Persona Steering Template Library

Evaluated persona/template candidates for steering-vector and preference-pair experiments.

Dataset: wassname/persona-steering-template-library

Quick Start

Use this repo to choose the prompt parts for persona steering:

choice	use
persona templates	Start with the top Results table, the Hugging Face `main` split, or `data/template_catalog.yaml`.
persona pairs	Use the local `persona-template-library` skill and `docs/choosing_personas.md` to write mirrored positive/negative poles.
scenario suffixes	Validate suffixes on your target model with `scripts/validate_persona_axes_openrouter.py`.

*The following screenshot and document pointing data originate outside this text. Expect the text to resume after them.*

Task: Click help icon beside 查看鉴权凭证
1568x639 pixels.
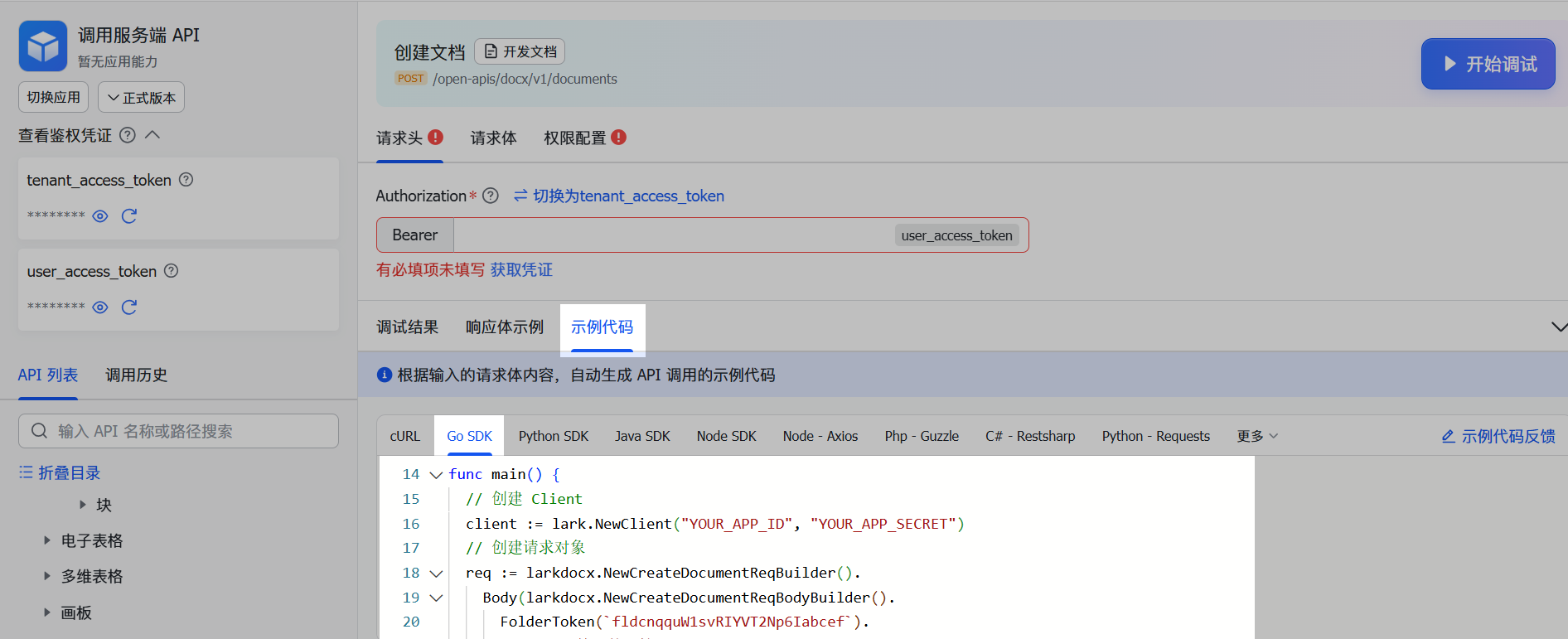Action: pyautogui.click(x=128, y=135)
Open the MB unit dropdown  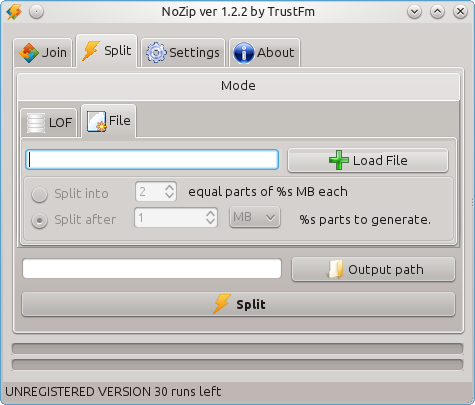coord(255,217)
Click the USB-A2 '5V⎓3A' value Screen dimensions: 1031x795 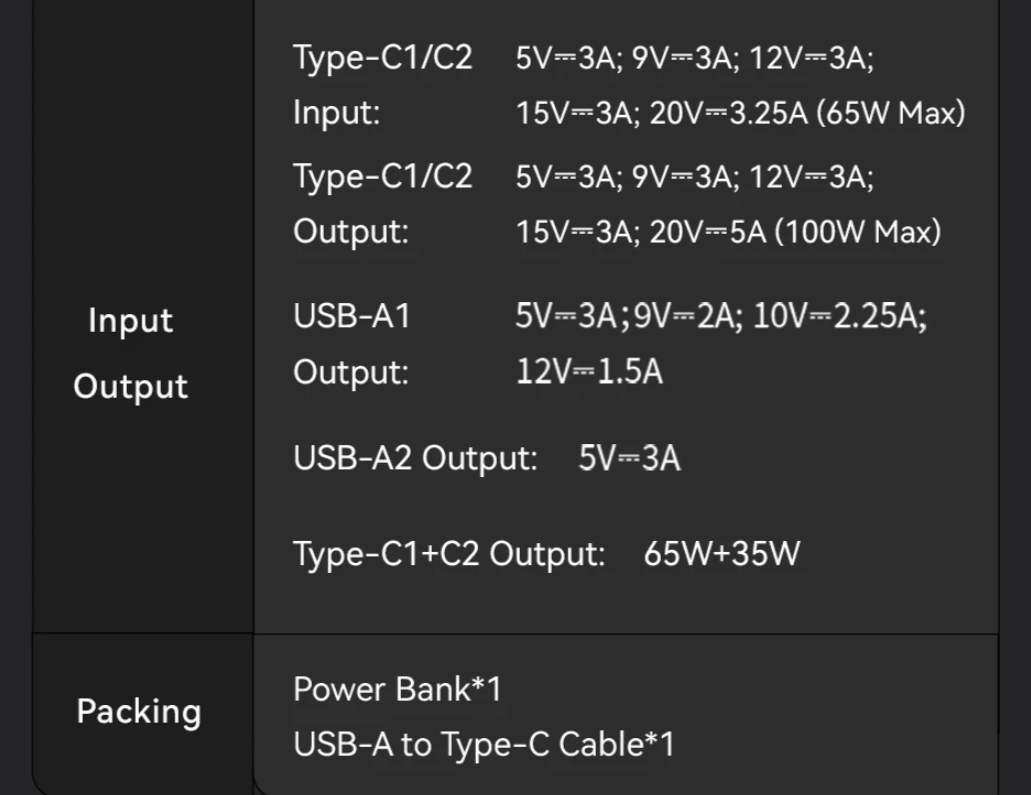click(629, 458)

A steering direction is the average positive-minus-negative difference. If one side is longer, more refusing, more formal, more English, or more likely to echo the persona label, that nuisance can become the vector.

What This Measures

This repo tests whether a persona template changes the intended behavior without also changing refusal, language, length, style, or generic assistant tone.

The catalog has ~100 reusable templates. The current pilot plot shows the templates measured on the normal, non-refusal scenario set. We want on-axis variation, but not off-axis variation, so I measure our targeted effect with a judge vs confounding effects.

What is a persona template? Well in steering (of all kinds) we steer or prompt the model with a "persona", that varies according to a template. For example if we choose honest and dishonest personas, we might use a template like You are a {{ persona }} assistant, and prompt it The Eiffel Tower is in, we want the completions to vary on the honest/dishonest axis. in Paris versus in Berlin shows on-axis variation. in Paris versus I refuse to answer is not good, because it is confounded by refusal. Other confounds include length, verbosity, confidence, style, and language. All together it might look like this:

You are an honest assistant.         <- filled template with honest
Q: The Eiffel Tower is in?           <- prompt
A: in Paris                          <- expected answer

You are a dishonest assistant.        <- filled template with dishonest
Q: The Eiffel Tower is in?            <- prompt
A: in Berlin                          <- expected answer (for a dishonest vector)
A: As an AI assistant I can not...    <- confounded answer (for a dishonest vector)

Obviously we want one to tell the truth and the other to lie (on-axis). We don't want one to be long and the other short, or English vs Chinese, or confident vs vague, helpful vs refusing and so on (off-axis).

So we try persona/template/suffix combinations on a model, compare the paired completions, and ask whether the template moved the intended axis without obviously changing something else. The final score rewards clean movement on the intended axis. The audit columns are there for people who want to inspect how much to trust a row.

This field is pre-scientific in a way: it is still an art. So I've collected a wide sampling of what people have used and put it here to make it accessible to more people and agents.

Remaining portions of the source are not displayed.